_YOUR INSTRUCTIONS_: Reproduce the records verbatim, starting at their first line and ending at the line that contains "the grid layout", with both of those lines included.

+ + +

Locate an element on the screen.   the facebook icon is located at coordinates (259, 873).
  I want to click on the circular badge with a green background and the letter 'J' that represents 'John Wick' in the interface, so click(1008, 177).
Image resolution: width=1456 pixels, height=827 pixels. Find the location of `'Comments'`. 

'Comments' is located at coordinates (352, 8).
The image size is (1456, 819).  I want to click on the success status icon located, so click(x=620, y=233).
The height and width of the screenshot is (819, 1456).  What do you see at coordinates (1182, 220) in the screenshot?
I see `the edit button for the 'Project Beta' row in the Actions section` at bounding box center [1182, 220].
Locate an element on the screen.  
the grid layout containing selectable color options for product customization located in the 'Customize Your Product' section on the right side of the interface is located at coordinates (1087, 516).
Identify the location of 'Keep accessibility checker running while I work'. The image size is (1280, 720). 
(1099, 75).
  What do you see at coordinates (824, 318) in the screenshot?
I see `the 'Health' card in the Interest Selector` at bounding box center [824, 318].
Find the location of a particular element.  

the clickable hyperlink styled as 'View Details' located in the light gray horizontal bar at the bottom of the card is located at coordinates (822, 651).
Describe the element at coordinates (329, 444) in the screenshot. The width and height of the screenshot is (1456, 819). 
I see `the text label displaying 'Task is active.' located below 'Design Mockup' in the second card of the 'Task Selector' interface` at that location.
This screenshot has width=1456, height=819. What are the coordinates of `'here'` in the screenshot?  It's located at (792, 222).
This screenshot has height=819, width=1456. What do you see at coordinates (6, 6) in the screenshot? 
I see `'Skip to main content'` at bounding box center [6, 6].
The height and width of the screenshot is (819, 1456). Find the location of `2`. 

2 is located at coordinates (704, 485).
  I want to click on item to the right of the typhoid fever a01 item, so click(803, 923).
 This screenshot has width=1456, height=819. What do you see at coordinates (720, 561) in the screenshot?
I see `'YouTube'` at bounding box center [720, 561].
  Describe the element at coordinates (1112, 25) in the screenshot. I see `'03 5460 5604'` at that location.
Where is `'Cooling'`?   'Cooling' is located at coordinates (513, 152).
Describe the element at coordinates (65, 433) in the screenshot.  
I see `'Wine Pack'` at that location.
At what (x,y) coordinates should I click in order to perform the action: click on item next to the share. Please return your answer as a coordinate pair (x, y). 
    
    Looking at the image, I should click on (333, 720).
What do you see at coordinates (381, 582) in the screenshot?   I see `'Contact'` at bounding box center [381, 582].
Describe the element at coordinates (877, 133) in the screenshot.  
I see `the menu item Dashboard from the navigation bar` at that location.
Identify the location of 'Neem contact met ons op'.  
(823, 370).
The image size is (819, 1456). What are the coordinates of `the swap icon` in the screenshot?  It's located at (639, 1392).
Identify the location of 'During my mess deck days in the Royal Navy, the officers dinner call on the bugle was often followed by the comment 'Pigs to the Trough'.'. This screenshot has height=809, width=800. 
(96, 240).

+ + +

_RESPONSE FOR THIS EXERCISE_:
Locate an element on the screen.   the facebook icon is located at coordinates (259, 873).
  I want to click on the circular badge with a green background and the letter 'J' that represents 'John Wick' in the interface, so click(1008, 177).
Image resolution: width=1456 pixels, height=827 pixels. Find the location of `'Comments'`. 

'Comments' is located at coordinates (352, 8).
The image size is (1456, 819).  I want to click on the success status icon located, so click(x=620, y=233).
The height and width of the screenshot is (819, 1456).  What do you see at coordinates (1182, 220) in the screenshot?
I see `the edit button for the 'Project Beta' row in the Actions section` at bounding box center [1182, 220].
Locate an element on the screen.  
the grid layout containing selectable color options for product customization located in the 'Customize Your Product' section on the right side of the interface is located at coordinates (1087, 516).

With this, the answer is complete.